## Exercise requirements
Reproduce the records from the beginning through the line containing "I will point(179,268).", substituting "screen capture" for every occurrence of "screenshot" and leaving everything else unchanged.

[begin Exercise input]

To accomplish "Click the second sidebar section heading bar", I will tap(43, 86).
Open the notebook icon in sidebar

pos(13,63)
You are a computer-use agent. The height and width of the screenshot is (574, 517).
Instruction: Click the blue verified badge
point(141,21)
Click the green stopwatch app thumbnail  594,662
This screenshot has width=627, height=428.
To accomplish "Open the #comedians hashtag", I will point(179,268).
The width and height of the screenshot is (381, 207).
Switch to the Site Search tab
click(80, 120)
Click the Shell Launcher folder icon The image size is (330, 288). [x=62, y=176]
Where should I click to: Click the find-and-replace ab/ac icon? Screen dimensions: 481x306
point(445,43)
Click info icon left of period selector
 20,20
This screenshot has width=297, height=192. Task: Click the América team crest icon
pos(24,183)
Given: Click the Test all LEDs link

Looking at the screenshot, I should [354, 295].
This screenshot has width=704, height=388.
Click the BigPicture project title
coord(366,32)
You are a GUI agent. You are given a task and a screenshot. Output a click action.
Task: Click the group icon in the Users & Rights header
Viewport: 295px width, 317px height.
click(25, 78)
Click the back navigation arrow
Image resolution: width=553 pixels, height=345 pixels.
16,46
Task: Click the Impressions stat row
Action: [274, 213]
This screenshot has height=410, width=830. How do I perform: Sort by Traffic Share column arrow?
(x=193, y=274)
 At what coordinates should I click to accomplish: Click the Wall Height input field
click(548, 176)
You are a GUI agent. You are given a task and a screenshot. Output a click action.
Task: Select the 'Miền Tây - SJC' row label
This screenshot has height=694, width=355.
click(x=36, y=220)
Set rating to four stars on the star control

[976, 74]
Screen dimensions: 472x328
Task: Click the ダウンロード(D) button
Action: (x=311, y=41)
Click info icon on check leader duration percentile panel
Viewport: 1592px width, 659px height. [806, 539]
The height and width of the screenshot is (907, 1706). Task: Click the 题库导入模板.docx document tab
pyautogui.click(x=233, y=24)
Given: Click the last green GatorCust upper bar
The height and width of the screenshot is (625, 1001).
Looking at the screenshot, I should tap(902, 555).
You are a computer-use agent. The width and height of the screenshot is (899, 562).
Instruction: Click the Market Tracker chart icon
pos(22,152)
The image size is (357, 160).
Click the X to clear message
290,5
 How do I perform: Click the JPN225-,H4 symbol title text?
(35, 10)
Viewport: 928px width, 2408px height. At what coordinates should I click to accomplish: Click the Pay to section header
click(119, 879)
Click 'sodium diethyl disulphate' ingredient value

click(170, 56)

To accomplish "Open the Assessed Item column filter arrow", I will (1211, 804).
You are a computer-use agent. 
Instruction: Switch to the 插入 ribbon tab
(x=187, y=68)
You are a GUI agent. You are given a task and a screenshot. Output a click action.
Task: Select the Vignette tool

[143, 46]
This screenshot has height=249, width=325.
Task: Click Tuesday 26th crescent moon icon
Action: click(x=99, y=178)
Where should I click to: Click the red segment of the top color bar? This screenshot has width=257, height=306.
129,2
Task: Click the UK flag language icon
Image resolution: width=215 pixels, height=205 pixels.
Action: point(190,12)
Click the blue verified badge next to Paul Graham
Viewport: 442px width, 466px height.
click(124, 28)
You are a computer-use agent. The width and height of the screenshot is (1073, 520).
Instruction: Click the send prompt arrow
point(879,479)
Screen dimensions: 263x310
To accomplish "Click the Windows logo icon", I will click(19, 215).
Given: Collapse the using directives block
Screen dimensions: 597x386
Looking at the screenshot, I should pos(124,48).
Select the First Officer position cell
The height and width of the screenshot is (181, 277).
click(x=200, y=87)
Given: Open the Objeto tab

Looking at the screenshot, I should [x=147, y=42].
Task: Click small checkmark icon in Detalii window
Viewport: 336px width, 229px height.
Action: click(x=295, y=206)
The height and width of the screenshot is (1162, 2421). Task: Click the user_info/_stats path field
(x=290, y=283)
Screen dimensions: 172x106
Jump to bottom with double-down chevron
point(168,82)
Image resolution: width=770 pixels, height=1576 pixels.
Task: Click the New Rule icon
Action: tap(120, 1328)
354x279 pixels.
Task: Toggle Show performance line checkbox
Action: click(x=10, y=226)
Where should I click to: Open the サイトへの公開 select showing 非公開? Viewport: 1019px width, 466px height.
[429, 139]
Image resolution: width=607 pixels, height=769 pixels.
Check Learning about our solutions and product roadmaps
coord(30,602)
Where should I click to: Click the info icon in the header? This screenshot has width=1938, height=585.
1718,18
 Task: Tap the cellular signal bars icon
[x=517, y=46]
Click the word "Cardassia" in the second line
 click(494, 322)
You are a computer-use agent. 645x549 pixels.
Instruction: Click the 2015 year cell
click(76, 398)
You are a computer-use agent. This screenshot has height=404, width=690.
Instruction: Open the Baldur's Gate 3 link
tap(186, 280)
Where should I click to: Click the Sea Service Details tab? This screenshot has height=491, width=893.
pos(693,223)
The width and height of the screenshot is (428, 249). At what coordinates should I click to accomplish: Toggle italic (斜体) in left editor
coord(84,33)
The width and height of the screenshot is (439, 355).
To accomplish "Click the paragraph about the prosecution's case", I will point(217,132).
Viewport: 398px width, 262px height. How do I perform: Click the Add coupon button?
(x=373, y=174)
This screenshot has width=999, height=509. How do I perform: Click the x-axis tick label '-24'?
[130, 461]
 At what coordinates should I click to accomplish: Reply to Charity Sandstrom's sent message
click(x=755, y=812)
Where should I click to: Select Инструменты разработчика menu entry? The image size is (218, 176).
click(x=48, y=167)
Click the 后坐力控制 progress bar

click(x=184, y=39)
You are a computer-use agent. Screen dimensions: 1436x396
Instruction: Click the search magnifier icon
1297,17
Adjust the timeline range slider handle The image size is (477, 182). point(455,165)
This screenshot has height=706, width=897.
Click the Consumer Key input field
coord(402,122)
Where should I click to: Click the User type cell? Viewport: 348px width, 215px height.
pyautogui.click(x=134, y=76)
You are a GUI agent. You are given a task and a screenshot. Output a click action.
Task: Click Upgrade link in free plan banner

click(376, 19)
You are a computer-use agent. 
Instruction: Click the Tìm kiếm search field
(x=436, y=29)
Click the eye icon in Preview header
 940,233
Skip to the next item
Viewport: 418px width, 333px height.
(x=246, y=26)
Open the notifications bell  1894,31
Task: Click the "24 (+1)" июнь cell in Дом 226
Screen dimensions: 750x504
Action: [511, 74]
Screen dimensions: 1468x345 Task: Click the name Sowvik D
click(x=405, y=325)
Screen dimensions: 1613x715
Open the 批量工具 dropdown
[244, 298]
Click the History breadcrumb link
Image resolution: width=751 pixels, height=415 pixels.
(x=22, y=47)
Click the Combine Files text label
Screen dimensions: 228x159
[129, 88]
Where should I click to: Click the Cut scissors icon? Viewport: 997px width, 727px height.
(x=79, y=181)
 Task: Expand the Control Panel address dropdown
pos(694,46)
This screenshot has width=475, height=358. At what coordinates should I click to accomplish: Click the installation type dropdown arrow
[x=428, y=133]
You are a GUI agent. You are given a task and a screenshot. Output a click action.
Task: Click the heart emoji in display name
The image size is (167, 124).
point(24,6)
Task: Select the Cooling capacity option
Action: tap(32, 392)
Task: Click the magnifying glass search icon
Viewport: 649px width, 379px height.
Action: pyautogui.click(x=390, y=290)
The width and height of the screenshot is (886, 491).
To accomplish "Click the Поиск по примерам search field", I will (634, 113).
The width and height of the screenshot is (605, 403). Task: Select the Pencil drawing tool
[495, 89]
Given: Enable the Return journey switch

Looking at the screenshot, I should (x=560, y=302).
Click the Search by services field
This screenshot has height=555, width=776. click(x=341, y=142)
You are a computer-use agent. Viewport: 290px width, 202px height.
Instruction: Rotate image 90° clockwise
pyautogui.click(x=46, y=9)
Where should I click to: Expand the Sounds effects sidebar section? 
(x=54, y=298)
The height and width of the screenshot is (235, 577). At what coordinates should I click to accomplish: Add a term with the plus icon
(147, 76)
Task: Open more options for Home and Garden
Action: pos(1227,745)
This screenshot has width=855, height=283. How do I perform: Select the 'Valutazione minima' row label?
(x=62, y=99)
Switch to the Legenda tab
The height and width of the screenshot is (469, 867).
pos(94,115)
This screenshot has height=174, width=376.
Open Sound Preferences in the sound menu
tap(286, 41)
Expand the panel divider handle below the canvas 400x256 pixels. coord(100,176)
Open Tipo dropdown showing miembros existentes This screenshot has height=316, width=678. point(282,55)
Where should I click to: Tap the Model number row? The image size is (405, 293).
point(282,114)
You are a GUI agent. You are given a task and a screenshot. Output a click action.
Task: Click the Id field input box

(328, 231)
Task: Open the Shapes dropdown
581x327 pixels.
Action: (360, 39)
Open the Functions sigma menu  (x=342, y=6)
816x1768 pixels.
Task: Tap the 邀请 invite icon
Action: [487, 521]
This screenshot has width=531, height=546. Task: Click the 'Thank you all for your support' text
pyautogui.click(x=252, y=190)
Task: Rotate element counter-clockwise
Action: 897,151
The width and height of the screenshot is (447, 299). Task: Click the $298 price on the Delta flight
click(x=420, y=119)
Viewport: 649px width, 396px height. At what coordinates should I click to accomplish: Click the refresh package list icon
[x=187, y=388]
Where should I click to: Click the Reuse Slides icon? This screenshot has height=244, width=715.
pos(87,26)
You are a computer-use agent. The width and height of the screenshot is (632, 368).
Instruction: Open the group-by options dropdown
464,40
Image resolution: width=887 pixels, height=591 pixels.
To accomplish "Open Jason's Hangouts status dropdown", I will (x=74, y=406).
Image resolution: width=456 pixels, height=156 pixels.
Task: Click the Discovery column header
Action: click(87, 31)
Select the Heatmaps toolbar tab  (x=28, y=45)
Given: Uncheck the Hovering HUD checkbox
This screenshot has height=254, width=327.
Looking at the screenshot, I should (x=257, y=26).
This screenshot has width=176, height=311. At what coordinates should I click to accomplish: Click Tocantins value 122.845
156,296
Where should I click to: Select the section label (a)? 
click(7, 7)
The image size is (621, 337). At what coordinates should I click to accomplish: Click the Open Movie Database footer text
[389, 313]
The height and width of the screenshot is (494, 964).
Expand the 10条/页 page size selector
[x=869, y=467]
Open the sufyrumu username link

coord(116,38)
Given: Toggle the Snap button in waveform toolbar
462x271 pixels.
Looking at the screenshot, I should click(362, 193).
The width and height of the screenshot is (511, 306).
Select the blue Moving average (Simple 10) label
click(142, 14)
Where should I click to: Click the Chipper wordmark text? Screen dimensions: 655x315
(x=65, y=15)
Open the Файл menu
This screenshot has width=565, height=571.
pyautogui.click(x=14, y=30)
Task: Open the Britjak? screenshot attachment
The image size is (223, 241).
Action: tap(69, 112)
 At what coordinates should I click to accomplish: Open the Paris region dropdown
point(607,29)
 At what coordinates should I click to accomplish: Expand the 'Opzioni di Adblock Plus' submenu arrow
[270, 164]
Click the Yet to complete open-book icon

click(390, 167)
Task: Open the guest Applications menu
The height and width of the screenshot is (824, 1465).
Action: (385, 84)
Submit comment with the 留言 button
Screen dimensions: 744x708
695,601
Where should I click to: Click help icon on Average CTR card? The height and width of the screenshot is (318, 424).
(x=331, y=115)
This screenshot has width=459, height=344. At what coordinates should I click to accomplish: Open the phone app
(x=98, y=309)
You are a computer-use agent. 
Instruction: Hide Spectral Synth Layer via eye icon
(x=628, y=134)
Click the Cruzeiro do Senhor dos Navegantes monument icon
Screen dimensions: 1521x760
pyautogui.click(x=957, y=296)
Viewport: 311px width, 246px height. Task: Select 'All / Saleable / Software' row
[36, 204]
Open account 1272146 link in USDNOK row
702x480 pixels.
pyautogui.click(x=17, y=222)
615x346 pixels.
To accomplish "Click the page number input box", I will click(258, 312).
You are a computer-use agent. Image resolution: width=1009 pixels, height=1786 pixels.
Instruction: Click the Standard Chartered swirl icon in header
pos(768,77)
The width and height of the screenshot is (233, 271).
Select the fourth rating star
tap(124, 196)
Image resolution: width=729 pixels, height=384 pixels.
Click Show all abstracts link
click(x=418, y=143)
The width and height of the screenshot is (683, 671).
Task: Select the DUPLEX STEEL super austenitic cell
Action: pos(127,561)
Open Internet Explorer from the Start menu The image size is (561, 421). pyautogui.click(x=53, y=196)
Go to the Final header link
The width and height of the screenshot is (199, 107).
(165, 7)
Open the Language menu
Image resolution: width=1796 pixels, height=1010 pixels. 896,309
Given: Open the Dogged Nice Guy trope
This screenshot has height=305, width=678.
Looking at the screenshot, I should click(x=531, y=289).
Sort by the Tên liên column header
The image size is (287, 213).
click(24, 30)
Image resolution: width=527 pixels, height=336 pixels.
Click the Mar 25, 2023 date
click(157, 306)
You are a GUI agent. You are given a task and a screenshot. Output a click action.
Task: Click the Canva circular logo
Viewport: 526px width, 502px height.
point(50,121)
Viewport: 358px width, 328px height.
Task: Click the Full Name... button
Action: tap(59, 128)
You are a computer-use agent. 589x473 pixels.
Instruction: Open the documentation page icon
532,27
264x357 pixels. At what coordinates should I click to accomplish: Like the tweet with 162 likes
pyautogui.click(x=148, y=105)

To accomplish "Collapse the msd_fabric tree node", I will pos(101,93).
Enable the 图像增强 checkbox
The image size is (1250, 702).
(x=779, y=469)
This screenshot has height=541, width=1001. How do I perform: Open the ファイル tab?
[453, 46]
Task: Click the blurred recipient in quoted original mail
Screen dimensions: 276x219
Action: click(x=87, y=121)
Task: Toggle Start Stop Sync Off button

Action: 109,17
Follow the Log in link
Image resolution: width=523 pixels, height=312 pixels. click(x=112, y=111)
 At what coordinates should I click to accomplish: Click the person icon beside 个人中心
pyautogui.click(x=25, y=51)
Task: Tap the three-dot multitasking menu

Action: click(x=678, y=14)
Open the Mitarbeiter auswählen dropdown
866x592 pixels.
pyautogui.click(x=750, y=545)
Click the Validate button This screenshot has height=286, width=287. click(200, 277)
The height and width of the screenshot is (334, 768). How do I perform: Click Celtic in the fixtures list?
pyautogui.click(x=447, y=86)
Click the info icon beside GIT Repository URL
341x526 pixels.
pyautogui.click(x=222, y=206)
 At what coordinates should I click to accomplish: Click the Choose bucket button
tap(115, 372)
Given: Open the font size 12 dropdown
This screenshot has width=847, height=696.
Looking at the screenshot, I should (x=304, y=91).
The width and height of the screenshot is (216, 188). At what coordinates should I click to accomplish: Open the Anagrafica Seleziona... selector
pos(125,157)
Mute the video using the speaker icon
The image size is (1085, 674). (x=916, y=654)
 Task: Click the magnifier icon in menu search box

[end Exercise input]

## Expected output
To accomplish "Click the second sidebar section heading bar", I will tap(43, 86).
Open the notebook icon in sidebar

pos(13,63)
You are a computer-use agent. The height and width of the screen capture is (574, 517).
Instruction: Click the blue verified badge
point(141,21)
Click the green stopwatch app thumbnail  594,662
This screen capture has width=627, height=428.
To accomplish "Open the #comedians hashtag", I will point(179,268).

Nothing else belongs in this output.